• _Short task 1_: Reproduce the passage on Governor Quinn's reelection race word for word, from "While one gubernatorial" up to and including "last 100 years.".
• _Short task 2_: According to the passage on Governor Quinn's reelection race, how often over the last 100 years has the sitting president's party won the governor's race in his home state?

Quinn, along with one-term Republicans Tom Corbett of Pennsylvania and Paul LePage of Maine, are generally seen as the most vulnerable gubernatorial incumbents this cycle (with another half-dozen also in danger of losing their seats).

While one gubernatorial race does not determine the success or failure of the GOP in the midterm elections, a Republican victory in the top elected office in President Obama's home state would naturally be a huge symbolic victory for the GOP coming out of 2014.

And as well it should. For very few presidents, even those with low approval ratings, have endured such a loss over the last century.

A Smart Politics study finds that the party of the sitting president has won his home state's gubernatorial race 80 percent of the time over the last 100 years.

Governor Quinn is undoubtedly hoping that President Obama, while enduring administration-low approval ratings nationally, will remain popular enough in Illinois not to be a drag in the midterms to help him keep his job.

And that makes sense: presidents usually get a bit of a home state boost or benefit of the doubt vis-à-vis the rest of the nation, and thus the president's party might not feel as much of the brunt of an unpopular president back home.

That played out to some extent in Illinois in 2010 when Quinn narrowly captured the governor's seat by 0.9 points during the Republican tsunami. Obama's approval rating was in the lower-mid 40s at that time.

Gallup reported earlier this year that Illinois was one of just 11 states in which the president had an approval rating north of 50 percent. And that's good news for Quinn.

• _Dataset entries_:
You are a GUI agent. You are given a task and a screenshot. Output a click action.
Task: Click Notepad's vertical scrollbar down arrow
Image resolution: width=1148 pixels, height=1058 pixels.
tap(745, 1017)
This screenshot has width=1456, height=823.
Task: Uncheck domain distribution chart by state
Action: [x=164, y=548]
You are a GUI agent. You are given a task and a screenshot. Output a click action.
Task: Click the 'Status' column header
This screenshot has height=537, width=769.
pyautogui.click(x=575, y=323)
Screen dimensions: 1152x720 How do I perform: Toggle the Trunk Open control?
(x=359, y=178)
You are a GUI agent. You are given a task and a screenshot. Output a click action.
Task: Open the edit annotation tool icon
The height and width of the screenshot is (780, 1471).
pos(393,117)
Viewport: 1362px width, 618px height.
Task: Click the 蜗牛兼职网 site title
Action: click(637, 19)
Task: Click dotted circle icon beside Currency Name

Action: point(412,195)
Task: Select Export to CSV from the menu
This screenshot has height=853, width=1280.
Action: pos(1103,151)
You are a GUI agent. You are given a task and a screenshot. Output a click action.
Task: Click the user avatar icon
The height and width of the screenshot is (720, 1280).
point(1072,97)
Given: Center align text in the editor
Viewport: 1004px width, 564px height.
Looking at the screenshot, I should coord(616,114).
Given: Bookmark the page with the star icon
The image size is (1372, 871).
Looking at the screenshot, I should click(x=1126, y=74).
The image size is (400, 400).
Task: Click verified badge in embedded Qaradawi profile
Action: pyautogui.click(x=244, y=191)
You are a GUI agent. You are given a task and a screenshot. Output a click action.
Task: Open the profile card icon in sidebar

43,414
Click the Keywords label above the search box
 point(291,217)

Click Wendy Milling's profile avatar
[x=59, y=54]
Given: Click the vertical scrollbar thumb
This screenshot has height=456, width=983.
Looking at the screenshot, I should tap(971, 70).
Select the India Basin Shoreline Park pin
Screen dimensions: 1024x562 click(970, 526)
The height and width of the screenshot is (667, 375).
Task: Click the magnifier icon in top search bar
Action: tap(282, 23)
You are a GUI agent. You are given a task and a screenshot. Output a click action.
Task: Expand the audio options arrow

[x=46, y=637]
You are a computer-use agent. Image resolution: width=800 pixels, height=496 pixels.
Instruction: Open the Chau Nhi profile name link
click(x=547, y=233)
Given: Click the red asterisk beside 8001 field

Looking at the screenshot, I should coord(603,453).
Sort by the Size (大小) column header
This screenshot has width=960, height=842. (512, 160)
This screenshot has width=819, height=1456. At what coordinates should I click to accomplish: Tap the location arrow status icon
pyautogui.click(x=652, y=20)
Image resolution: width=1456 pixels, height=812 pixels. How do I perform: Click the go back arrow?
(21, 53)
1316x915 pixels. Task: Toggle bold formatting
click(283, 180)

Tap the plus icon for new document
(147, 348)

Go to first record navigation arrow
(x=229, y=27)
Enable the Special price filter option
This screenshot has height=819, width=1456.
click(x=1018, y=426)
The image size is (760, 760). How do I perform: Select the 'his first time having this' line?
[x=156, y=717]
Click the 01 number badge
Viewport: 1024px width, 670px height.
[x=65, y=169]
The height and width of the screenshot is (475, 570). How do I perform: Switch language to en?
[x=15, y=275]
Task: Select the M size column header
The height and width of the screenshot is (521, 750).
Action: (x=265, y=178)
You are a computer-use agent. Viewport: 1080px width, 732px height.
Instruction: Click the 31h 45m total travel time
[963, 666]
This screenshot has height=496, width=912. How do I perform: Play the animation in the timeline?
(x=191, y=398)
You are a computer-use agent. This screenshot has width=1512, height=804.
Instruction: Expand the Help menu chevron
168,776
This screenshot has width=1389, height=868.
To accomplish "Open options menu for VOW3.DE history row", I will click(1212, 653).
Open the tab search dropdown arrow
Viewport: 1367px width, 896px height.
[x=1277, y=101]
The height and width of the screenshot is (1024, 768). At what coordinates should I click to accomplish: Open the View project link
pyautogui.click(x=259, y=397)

• _Answer 1_:
While one gubernatorial race does not determine the success or failure of the GOP in the midterm elections, a Republican victory in the top elected office in President Obama's home state would naturally be a huge symbolic victory for the GOP coming out of 2014.

And as well it should. For very few presidents, even those with low approval ratings, have endured such a loss over the last century.

A Smart Politics study finds that the party of the sitting president has won his home state's gubernatorial race 80 percent of the time over the last 100 years.

• _Answer 2_: 80 percent of the time.